In an intriguing book entitled, The Mind and Body Problem, erstwhile philosophy professor and Orthodox Jew Rebecca Goldstein writes of some of the psychological implications of this kind of mirroring:

Sartre says the object of sexual desire is a “double reciprocal incarnation,” most typically expressed by the caress… But it seems to me that even deeper than Sartre’s object lies another: a double reciprocal mattering, the most typical expression of which is the gaze. In gazing with desire on the Other I reveal how he, in my desire, takes me over, penetrates my sense of self… [and] how I similarly matter to him… It’s this double reciprocal process that accounts, I think, for the psychological intensity of sexual experience. [He] missed the point in thinking the object of sexuality is no more, and no more interesting, than a sensation. His is the solipsistic view of sex, and it leaves out the complexity, the depth, and the reason this part of life matter so much to us. Without the Other and his gaze, the act is little more than clumsy masturbation… like the man in the da Vinci sketch [who was always turned away]….

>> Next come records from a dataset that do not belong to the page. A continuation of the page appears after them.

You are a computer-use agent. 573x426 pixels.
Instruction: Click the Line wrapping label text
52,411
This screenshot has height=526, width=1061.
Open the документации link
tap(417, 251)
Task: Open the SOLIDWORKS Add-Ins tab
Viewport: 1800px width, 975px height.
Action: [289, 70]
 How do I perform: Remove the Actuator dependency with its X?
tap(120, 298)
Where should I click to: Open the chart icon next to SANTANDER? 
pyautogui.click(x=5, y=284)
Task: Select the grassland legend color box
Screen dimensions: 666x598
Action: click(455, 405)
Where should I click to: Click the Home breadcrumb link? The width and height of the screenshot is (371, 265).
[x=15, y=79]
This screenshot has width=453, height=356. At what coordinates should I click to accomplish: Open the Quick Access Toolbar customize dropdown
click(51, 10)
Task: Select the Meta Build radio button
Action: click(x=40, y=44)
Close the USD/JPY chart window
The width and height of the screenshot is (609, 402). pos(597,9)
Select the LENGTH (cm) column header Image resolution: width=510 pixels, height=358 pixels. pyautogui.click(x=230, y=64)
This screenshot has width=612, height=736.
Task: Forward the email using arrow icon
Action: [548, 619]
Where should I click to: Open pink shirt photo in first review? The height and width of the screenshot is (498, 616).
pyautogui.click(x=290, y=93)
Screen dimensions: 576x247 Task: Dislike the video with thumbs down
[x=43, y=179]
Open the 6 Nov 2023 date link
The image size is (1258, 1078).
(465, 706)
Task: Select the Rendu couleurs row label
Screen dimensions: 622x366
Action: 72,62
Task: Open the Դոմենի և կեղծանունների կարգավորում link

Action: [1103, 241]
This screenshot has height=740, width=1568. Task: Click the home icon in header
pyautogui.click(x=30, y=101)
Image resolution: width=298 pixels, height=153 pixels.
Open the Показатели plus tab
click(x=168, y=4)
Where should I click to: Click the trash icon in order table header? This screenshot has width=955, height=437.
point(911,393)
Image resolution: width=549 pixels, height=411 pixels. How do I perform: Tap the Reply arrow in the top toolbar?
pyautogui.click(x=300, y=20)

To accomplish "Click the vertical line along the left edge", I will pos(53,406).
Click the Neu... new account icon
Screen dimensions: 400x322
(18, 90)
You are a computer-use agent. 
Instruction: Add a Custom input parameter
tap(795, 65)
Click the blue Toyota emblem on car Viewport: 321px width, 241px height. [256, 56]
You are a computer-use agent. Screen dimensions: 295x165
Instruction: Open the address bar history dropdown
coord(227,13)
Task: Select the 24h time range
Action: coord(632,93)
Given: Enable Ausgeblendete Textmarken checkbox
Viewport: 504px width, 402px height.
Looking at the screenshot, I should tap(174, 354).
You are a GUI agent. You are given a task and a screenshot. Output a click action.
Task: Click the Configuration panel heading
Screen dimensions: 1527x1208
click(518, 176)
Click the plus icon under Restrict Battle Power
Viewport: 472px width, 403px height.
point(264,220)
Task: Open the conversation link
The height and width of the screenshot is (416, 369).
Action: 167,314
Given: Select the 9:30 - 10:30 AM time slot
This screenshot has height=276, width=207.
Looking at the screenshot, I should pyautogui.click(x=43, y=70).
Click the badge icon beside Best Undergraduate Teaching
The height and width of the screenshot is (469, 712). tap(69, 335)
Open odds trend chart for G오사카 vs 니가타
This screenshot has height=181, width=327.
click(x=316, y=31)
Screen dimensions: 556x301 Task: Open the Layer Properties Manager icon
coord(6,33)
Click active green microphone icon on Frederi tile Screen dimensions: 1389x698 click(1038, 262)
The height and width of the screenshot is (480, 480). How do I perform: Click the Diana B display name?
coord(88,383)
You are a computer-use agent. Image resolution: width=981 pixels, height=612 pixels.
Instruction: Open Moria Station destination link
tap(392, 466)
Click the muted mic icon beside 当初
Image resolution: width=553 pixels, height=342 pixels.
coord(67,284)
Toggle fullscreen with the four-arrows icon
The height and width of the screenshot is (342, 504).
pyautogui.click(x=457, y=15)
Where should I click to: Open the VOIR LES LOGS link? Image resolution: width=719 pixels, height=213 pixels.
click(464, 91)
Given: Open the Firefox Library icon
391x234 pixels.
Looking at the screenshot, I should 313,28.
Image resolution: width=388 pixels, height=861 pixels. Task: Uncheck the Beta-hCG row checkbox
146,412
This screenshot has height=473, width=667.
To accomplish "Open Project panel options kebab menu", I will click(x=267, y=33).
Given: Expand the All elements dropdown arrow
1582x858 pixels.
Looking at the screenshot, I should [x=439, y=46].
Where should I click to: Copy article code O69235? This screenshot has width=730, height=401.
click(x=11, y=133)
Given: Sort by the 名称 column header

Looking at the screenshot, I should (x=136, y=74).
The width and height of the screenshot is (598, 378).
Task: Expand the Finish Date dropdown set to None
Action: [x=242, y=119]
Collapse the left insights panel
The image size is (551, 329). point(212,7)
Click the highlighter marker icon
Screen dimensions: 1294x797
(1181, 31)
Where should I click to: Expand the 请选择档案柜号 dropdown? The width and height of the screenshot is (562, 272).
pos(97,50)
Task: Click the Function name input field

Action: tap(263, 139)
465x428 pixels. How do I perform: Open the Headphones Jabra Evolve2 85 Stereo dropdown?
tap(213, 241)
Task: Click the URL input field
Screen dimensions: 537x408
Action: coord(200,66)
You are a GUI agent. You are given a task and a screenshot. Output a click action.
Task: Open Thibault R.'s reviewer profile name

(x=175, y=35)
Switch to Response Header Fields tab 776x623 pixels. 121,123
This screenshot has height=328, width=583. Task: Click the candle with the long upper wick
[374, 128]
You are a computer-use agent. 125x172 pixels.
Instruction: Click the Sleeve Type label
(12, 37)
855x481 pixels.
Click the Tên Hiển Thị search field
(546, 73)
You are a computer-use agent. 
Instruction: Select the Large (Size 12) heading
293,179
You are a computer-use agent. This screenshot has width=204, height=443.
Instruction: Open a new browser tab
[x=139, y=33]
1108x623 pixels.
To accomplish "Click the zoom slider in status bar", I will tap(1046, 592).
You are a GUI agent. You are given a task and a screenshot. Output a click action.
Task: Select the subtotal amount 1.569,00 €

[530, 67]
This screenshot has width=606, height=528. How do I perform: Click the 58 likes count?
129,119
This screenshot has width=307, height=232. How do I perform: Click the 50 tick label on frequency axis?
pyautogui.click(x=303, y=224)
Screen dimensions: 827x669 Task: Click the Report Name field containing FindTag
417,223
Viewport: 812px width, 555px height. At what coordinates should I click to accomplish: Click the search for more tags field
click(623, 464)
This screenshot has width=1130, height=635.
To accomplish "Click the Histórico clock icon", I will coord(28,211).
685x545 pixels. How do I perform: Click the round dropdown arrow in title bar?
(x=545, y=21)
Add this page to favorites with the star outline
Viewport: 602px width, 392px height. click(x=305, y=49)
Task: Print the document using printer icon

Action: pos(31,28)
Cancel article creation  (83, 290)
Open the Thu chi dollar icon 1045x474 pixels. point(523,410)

If I may indulge in my own interpretive reading of the above two lines of our midrash: through this process of mirroring, that partner whose vital energy is predominant (“emits seed first”) somehow brings about the conception of a child in the Other’s gender/image. Never mind that the science is totally medieval and disproven; on the symbolic level, there is something very powerful in this picture of things. But there’s still one more sentence left, that takes us in yet another direction:

This may be compared to two who entered a bathhouse. The one that sweats first, leaves first.

Returning to the rubric of our saying from Niddah 31a, and possibly (thus Mirkin) to “defend” the male ego: a male is born when the woman “emits seed” first, not because of some principle of a reversal or “mirroring,” but because the man, by emitting seed last, thereby leaves his imprint on top of, so to speak, that of the female -- and, of course, vice versa.

“Who Desires Life?”

I will conclude with a short midrash from the second part of this week’s double portion, Metzora, concerned with tzara’at, a skin affliction popularly translated as “leprosy,” but really something else, far more transient. The operating assumption of virtually all midrashim on this subject is that this disease appears as a punishment for evil speech. Lev. Rab. 16.2:

Another thing. “This shall be the law of the leper…” [Lev 14.:2]. It is written there: “Who is the man who desires life?” [Ps 34:13]. The story is told of a street hawker who used to go around the towns near Zippori and would cry out: Who wants to buy the elixir of life! They all came to look at him. R. Yannai was sitting and interpreting Scripture in his parlor, and heard him calling out: Who wants the elixir of life! He said to him: Come up here and I will buy from you. He replied to him [evidently recognizing him as a renowned pious sage]: Neither you nor your kind need it. He [Yannai] insisted, so he went up to him, and took out a book of Psalms, and showed him the verse: “Who is the man who desires life, loving length of days to enjoy good?” What is written thereafter: “Guard your tongue from evil and your lips from speaking deceit. Turn away from evil, and do good; seek peace and pursue it” [ibid., 14-15].

Said R. Yannai; Solomon also declared: “He who guards his mouth and tongue, protects himself from troubles” [Prv 21:23]. R. Yannai said: All my life I have read this verse and did not know what how to interpret it, until this hawker came along and made me know it: “Who is the man who desires life.” Hence Moses cautioned Israel and said: “this shall be the law of the leper”—the law of one who speaks evil [motzi shem ra; a word-play on metzora).